- Input for this task
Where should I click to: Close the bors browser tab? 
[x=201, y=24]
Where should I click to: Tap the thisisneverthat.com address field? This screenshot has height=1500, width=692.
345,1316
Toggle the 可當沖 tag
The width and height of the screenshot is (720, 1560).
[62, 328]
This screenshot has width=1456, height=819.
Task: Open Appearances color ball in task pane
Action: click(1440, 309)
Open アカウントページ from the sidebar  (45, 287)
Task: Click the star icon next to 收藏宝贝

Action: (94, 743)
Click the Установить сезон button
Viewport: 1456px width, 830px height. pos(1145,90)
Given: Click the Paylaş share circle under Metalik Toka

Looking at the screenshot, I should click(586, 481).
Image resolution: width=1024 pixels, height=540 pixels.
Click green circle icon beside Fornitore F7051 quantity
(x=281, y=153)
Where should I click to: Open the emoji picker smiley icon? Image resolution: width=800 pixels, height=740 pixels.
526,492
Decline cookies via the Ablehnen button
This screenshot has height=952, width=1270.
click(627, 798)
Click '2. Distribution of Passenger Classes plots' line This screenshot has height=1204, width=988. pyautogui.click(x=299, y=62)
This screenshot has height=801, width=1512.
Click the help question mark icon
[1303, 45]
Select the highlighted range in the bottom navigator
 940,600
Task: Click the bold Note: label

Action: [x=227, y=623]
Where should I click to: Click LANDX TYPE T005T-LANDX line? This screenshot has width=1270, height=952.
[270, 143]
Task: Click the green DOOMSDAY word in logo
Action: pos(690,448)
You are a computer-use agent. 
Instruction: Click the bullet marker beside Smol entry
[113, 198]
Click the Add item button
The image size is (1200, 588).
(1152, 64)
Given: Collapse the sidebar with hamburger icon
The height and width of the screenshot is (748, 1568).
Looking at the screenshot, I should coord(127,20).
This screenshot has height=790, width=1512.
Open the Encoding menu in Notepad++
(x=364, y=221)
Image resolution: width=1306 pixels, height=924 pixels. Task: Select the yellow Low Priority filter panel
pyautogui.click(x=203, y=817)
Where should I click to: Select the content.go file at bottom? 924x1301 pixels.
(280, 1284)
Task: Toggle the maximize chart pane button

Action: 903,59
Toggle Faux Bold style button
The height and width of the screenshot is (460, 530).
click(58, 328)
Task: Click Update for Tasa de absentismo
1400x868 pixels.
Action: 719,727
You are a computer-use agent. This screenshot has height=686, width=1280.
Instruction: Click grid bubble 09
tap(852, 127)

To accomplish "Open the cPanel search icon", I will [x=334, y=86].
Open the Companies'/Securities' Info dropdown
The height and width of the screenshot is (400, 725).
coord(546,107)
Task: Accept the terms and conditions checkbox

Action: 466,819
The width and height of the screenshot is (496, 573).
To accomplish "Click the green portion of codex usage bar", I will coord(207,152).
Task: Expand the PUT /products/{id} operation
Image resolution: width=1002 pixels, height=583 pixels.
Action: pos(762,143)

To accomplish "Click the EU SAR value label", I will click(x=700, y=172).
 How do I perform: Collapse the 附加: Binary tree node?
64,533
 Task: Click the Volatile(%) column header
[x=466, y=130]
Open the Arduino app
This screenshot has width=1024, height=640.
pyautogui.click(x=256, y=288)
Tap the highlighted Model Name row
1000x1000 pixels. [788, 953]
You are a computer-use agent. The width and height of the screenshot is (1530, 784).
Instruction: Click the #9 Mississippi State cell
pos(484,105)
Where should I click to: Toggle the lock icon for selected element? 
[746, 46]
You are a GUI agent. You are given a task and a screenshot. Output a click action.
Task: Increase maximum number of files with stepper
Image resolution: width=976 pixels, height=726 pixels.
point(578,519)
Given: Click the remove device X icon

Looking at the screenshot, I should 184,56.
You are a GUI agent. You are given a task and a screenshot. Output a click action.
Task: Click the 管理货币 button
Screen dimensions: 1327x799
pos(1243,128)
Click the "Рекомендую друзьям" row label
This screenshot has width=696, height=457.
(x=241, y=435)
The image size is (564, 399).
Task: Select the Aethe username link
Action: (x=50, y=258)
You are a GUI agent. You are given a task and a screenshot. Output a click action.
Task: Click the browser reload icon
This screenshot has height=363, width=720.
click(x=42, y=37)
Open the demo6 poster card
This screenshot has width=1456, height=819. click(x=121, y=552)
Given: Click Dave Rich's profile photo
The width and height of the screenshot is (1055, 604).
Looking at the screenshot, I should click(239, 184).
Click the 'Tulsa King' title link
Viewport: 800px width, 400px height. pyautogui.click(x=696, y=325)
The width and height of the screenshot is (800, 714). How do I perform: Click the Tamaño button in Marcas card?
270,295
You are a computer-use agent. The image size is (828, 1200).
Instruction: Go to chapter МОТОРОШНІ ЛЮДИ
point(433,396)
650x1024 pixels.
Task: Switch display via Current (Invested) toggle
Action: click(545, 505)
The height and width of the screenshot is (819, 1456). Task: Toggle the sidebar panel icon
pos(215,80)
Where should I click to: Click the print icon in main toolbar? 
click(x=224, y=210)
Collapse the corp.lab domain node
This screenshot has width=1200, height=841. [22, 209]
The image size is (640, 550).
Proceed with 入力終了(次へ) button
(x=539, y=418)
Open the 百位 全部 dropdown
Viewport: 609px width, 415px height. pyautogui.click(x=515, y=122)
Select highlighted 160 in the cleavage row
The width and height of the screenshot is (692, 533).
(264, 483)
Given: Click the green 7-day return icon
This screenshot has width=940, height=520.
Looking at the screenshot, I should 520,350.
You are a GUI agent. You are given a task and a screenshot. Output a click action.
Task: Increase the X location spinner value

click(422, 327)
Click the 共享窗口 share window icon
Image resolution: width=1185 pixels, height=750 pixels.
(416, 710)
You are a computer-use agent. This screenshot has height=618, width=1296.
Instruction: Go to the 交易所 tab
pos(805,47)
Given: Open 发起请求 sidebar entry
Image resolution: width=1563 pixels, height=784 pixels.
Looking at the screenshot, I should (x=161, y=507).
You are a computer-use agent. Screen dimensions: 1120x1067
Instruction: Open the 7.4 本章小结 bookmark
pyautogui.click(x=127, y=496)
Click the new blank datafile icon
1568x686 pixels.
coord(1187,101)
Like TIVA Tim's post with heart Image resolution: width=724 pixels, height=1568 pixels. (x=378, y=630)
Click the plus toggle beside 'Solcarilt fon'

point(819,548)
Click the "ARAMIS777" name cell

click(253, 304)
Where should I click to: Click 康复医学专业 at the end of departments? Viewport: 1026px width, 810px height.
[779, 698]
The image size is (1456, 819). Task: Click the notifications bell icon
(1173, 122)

- Stated task
Rewrite all of the records above, replacing every occurrence of "Where should I click to:" with "Which point should be clicked to:" and leaving everything else unchanged.

- Answer
Which point should be clicked to: Close the bors browser tab? 
[x=201, y=24]
Which point should be clicked to: Tap the thisisneverthat.com address field? This screenshot has height=1500, width=692.
345,1316
Toggle the 可當沖 tag
The width and height of the screenshot is (720, 1560).
[62, 328]
This screenshot has width=1456, height=819.
Task: Open Appearances color ball in task pane
Action: click(1440, 309)
Open アカウントページ from the sidebar  (45, 287)
Task: Click the star icon next to 收藏宝贝

Action: (94, 743)
Click the Установить сезон button
Viewport: 1456px width, 830px height. pos(1145,90)
Given: Click the Paylaş share circle under Metalik Toka

Looking at the screenshot, I should click(586, 481).
Image resolution: width=1024 pixels, height=540 pixels.
Click green circle icon beside Fornitore F7051 quantity
(x=281, y=153)
Which point should be clicked to: Open the emoji picker smiley icon? Image resolution: width=800 pixels, height=740 pixels.
526,492
Decline cookies via the Ablehnen button
This screenshot has height=952, width=1270.
click(627, 798)
Click '2. Distribution of Passenger Classes plots' line This screenshot has height=1204, width=988. pyautogui.click(x=299, y=62)
This screenshot has height=801, width=1512.
Click the help question mark icon
[1303, 45]
Select the highlighted range in the bottom navigator
 940,600
Task: Click the bold Note: label

Action: [x=227, y=623]
Which point should be clicked to: Click LANDX TYPE T005T-LANDX line? This screenshot has width=1270, height=952.
[270, 143]
Task: Click the green DOOMSDAY word in logo
Action: pos(690,448)
You are a computer-use agent. 
Instruction: Click the bullet marker beside Smol entry
[113, 198]
Click the Add item button
The image size is (1200, 588).
(1152, 64)
Given: Collapse the sidebar with hamburger icon
The height and width of the screenshot is (748, 1568).
Looking at the screenshot, I should coord(127,20).
This screenshot has height=790, width=1512.
Open the Encoding menu in Notepad++
(x=364, y=221)
Image resolution: width=1306 pixels, height=924 pixels. Task: Select the yellow Low Priority filter panel
pyautogui.click(x=203, y=817)
Which point should be clicked to: Select the content.go file at bottom? 924x1301 pixels.
(280, 1284)
Task: Toggle the maximize chart pane button

Action: 903,59
Toggle Faux Bold style button
The height and width of the screenshot is (460, 530).
click(58, 328)
Task: Click Update for Tasa de absentismo
1400x868 pixels.
Action: 719,727
You are a computer-use agent. This screenshot has height=686, width=1280.
Instruction: Click grid bubble 09
tap(852, 127)

To accomplish "Open the cPanel search icon", I will [x=334, y=86].
Open the Companies'/Securities' Info dropdown
The height and width of the screenshot is (400, 725).
coord(546,107)
Task: Accept the terms and conditions checkbox

Action: 466,819
The width and height of the screenshot is (496, 573).
To accomplish "Click the green portion of codex usage bar", I will coord(207,152).
Task: Expand the PUT /products/{id} operation
Image resolution: width=1002 pixels, height=583 pixels.
Action: pos(762,143)

To accomplish "Click the EU SAR value label", I will click(x=700, y=172).
 How do I perform: Collapse the 附加: Binary tree node?
64,533
 Task: Click the Volatile(%) column header
[x=466, y=130]
Open the Arduino app
This screenshot has width=1024, height=640.
pyautogui.click(x=256, y=288)
Tap the highlighted Model Name row
1000x1000 pixels. [788, 953]
You are a computer-use agent. The width and height of the screenshot is (1530, 784).
Instruction: Click the #9 Mississippi State cell
pos(484,105)
Which point should be clicked to: Toggle the lock icon for selected element? 
[746, 46]
You are a GUI agent. You are given a task and a screenshot. Output a click action.
Task: Increase maximum number of files with stepper
Image resolution: width=976 pixels, height=726 pixels.
point(578,519)
Given: Click the remove device X icon

Looking at the screenshot, I should 184,56.
You are a GUI agent. You are given a task and a screenshot. Output a click action.
Task: Click the 管理货币 button
Screen dimensions: 1327x799
pos(1243,128)
Click the "Рекомендую друзьям" row label
This screenshot has width=696, height=457.
(x=241, y=435)
The image size is (564, 399).
Task: Select the Aethe username link
Action: (x=50, y=258)
You are a GUI agent. You are given a task and a screenshot. Output a click action.
Task: Click the browser reload icon
This screenshot has height=363, width=720.
click(x=42, y=37)
Open the demo6 poster card
This screenshot has width=1456, height=819. click(x=121, y=552)
Given: Click Dave Rich's profile photo
The width and height of the screenshot is (1055, 604).
Looking at the screenshot, I should click(239, 184).
Click the 'Tulsa King' title link
Viewport: 800px width, 400px height. pyautogui.click(x=696, y=325)
The width and height of the screenshot is (800, 714). How do I perform: Click the Tamaño button in Marcas card?
270,295
You are a computer-use agent. The image size is (828, 1200).
Instruction: Go to chapter МОТОРОШНІ ЛЮДИ
point(433,396)
650x1024 pixels.
Task: Switch display via Current (Invested) toggle
Action: click(545, 505)
The height and width of the screenshot is (819, 1456). Task: Toggle the sidebar panel icon
pos(215,80)
Which point should be clicked to: Click the print icon in main toolbar? 
click(x=224, y=210)
Collapse the corp.lab domain node
This screenshot has width=1200, height=841. [22, 209]
The image size is (640, 550).
Proceed with 入力終了(次へ) button
(x=539, y=418)
Open the 百位 全部 dropdown
Viewport: 609px width, 415px height. pyautogui.click(x=515, y=122)
Select highlighted 160 in the cleavage row
The width and height of the screenshot is (692, 533).
(264, 483)
Given: Click the green 7-day return icon
This screenshot has width=940, height=520.
Looking at the screenshot, I should 520,350.
You are a GUI agent. You are given a task and a screenshot. Output a click action.
Task: Increase the X location spinner value

click(422, 327)
Click the 共享窗口 share window icon
Image resolution: width=1185 pixels, height=750 pixels.
(416, 710)
You are a computer-use agent. This screenshot has height=618, width=1296.
Instruction: Go to the 交易所 tab
pos(805,47)
Given: Open 发起请求 sidebar entry
Image resolution: width=1563 pixels, height=784 pixels.
Looking at the screenshot, I should (x=161, y=507).
You are a computer-use agent. Screen dimensions: 1120x1067
Instruction: Open the 7.4 本章小结 bookmark
pyautogui.click(x=127, y=496)
Click the new blank datafile icon
1568x686 pixels.
coord(1187,101)
Like TIVA Tim's post with heart Image resolution: width=724 pixels, height=1568 pixels. (x=378, y=630)
Click the plus toggle beside 'Solcarilt fon'

point(819,548)
Click the "ARAMIS777" name cell

click(253, 304)
Which point should be clicked to: Click 康复医学专业 at the end of departments? Viewport: 1026px width, 810px height.
[779, 698]
The image size is (1456, 819). Task: Click the notifications bell icon
(1173, 122)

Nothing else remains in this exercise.